* _ACTIVITY_: Starting at the line that holds "Select 企业 in the navigation bar", set down each line through the end of the listing, exactly as written and with nothing added.

* _GIVEN ENTRIES_:
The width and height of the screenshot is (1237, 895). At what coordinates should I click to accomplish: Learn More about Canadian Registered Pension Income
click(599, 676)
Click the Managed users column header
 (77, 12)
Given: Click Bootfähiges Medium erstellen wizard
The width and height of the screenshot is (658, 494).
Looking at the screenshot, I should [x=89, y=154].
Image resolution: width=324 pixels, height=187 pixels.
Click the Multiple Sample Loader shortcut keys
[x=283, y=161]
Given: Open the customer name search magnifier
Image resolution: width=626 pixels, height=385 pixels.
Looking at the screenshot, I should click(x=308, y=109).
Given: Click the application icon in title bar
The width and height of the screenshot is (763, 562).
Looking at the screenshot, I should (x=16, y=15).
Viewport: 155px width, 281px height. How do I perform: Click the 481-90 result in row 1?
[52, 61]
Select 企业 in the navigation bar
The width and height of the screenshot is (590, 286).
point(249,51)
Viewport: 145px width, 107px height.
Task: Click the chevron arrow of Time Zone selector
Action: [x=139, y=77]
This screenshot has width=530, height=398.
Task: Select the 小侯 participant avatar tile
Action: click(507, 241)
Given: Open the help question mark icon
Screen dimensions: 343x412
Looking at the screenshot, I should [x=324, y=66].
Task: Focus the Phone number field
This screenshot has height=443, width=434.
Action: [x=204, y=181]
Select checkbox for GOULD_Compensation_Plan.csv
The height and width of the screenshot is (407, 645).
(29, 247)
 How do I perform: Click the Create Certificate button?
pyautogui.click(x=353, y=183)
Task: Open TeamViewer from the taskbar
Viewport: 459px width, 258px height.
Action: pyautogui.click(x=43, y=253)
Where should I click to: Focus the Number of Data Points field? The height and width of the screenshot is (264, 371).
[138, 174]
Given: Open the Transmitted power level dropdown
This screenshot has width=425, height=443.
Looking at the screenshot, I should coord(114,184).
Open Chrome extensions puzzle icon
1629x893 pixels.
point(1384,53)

* _ANSWER SPACE_:
Select 企业 in the navigation bar
The width and height of the screenshot is (590, 286).
point(249,51)
Viewport: 145px width, 107px height.
Task: Click the chevron arrow of Time Zone selector
Action: [x=139, y=77]
This screenshot has width=530, height=398.
Task: Select the 小侯 participant avatar tile
Action: click(507, 241)
Given: Open the help question mark icon
Screen dimensions: 343x412
Looking at the screenshot, I should [x=324, y=66].
Task: Focus the Phone number field
This screenshot has height=443, width=434.
Action: [x=204, y=181]
Select checkbox for GOULD_Compensation_Plan.csv
The height and width of the screenshot is (407, 645).
(29, 247)
 How do I perform: Click the Create Certificate button?
pyautogui.click(x=353, y=183)
Task: Open TeamViewer from the taskbar
Viewport: 459px width, 258px height.
Action: pyautogui.click(x=43, y=253)
Where should I click to: Focus the Number of Data Points field? The height and width of the screenshot is (264, 371).
[138, 174]
Given: Open the Transmitted power level dropdown
This screenshot has width=425, height=443.
Looking at the screenshot, I should coord(114,184).
Open Chrome extensions puzzle icon
1629x893 pixels.
point(1384,53)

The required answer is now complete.